Inmate Awaiting Transfer to State Psychiatric Hospital Dies in Santa Barbara County Jail

Kristina Marie Chermak, 35, Was One of 38 in Jail Deemed Incompetent to Stand Trial on Felony Charges

A woman who died earlier this month while being held at the Northern Branch Jail in Santa Maria (above) was just one of dozens of inmates awaiting transfer from county jail to a state psychiatric hospital. | Credit: Santa Barbara County Sheriff’s Office

Earlier this month, a Santa Barbara County inmate with serious mental health challenges and awaiting transfer to a state psychiatric hospital for treatment died at Santa Barbara’s Northern Branch Jail. According to mental-health advocates, the woman was just one of dozens of mentally ill inmates left to languish in county jail while awaiting transfers and treatment.

On September 9, 35-year-old Kristina Marie Chermak was found unresponsive in her cell by a nurse passing out medications. Efforts to resuscitate Chermak — arrested in Isla Vista on March 5 for burglary and possession of stolen property — were unsuccessful. According to Sheriff’s Office spokesperson Raquel Zick, the death did not appear suspicious, but the cause of death is not “immediately obvious.” An autopsy will be required. 
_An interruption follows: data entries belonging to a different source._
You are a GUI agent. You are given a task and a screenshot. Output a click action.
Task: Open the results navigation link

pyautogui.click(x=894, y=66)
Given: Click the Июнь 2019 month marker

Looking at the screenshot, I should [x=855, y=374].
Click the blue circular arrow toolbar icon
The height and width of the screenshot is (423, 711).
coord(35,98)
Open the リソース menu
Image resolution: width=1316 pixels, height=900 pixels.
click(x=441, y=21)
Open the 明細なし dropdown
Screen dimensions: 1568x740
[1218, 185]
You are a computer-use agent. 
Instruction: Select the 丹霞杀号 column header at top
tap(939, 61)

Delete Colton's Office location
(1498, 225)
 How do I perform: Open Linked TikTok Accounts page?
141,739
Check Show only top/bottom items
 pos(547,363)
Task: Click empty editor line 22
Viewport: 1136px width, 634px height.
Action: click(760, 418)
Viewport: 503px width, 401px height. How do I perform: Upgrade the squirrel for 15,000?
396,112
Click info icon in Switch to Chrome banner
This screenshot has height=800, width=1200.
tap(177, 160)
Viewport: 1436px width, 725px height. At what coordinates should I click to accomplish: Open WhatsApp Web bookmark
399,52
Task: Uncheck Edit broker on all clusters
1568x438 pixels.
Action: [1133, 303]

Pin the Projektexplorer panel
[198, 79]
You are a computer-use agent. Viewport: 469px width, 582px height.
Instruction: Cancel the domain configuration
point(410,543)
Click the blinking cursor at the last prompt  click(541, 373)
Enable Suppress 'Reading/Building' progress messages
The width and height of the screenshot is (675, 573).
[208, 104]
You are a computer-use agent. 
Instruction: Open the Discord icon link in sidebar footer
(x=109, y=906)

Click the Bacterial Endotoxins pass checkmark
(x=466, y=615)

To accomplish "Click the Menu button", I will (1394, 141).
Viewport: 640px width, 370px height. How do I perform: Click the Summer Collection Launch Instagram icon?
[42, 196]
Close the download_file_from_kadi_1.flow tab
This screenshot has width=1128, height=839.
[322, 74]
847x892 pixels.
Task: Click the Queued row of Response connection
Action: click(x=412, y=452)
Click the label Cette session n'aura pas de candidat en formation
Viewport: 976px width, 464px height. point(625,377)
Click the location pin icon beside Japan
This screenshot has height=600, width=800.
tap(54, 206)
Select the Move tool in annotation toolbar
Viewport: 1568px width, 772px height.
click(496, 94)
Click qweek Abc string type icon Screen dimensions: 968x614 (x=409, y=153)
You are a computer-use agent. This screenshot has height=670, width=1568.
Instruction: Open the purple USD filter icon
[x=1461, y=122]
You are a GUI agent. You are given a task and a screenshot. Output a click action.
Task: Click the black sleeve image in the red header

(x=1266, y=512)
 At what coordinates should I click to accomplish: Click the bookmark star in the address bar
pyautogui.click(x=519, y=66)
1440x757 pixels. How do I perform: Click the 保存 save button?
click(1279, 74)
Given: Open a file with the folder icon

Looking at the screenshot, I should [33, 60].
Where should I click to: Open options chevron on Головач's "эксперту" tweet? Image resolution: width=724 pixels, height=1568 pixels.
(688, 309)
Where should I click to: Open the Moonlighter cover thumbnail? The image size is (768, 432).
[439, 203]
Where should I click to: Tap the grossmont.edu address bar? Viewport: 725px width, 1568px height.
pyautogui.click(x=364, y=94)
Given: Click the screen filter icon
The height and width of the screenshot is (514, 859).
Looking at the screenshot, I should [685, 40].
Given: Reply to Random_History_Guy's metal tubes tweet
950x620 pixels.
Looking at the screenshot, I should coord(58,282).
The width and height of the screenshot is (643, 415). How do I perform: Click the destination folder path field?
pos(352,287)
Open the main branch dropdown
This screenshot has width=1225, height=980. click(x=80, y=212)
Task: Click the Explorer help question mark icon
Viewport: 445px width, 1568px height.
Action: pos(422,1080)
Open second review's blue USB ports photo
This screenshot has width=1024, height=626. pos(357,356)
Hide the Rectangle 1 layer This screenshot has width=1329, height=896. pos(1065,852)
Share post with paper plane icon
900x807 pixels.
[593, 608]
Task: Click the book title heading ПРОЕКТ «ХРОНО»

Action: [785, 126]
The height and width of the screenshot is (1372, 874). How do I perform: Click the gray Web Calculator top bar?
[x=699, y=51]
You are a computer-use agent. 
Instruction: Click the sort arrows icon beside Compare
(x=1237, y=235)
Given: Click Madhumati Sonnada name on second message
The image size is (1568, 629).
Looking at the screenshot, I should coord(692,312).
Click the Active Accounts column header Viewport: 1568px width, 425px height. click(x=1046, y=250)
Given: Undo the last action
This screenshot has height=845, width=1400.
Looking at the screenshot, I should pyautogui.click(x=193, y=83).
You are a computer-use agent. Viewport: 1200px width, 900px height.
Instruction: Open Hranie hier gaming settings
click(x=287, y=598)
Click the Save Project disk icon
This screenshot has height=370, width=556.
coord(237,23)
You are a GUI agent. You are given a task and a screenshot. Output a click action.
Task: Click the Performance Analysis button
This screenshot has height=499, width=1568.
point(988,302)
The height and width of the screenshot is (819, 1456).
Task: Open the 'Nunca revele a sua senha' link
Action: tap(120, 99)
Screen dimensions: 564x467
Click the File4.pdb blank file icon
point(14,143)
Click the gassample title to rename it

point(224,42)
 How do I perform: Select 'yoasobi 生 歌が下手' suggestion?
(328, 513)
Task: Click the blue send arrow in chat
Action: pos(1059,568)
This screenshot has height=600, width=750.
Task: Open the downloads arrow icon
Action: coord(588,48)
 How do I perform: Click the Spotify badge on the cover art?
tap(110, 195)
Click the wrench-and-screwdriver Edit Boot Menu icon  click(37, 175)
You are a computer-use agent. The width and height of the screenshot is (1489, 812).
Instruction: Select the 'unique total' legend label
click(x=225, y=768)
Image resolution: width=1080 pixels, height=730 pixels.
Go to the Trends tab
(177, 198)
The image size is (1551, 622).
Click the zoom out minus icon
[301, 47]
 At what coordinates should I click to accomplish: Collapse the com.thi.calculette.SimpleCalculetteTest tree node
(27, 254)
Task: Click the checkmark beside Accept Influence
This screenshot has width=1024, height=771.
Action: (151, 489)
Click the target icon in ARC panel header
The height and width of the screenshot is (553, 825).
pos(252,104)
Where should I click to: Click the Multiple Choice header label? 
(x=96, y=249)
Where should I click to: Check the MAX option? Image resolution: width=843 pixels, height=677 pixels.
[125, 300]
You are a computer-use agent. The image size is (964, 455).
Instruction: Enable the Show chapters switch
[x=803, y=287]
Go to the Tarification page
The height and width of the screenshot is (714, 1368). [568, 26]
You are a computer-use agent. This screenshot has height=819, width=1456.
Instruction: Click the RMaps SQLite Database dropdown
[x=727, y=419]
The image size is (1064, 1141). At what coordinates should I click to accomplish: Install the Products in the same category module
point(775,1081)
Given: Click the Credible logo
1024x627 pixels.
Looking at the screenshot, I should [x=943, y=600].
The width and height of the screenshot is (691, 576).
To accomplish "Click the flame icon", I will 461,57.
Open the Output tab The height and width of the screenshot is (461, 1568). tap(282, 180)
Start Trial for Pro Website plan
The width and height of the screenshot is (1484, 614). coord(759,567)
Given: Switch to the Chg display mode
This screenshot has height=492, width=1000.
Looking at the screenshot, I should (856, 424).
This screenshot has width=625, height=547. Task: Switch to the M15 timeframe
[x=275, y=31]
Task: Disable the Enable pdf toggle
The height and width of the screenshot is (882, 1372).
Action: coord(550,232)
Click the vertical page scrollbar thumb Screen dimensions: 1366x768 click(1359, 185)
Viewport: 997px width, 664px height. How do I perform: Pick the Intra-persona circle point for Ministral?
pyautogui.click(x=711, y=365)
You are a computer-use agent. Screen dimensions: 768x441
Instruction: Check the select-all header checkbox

Chermak was one of 38 individuals serving time in Santa Barbara County Jail facing such mental health challenges that they’d been deemed by the courts to be Incompetent to Stand Trial (IST) on felony charges, according to mental health advocates. Typically, such individuals are transferred to state psychiatric hospitals, where their competency is restored, but the waiting list has become so long that many inmates languish in their respective county jails, awaiting transfer and treatment. Of the IST inmates in county jail, one has been awaiting transfer since December 2021. Chermak had reportedly been in county jail seven months awaiting treatment. 

In response to protracted treatment shortages in state psychiatric hospitals, jail officials had launched a competency restoration program of their own inside county jail. That program has 10 patients. Competency — not to be confused with sanity — indicates an ability to assist with one’s own defense. Those deemed IST cannot. 

The waiting list for IST inmates to get into the Jail Based Competency Treatment Program is typically two weeks to two months, said Zick. By contrast, it typically takes three months to a year to get placed in a state hospital. Zick added that the jail-based program gets faster results. Competency, she said, is typically restored in the jail-based program in 51 days. In state hospitals, she said, the average is 90 days.

Santa Barbara judges like Brian Hill have noted in past interviews that many of the inmates found IST have been neither tried nor convicted, yet have spent more time inside county jail awaiting restoration of their competency than they would have had they served out the sentence for the crimes for which they’d been charged. This, said Hill in a previous interview, constituted a significant civil rights issue.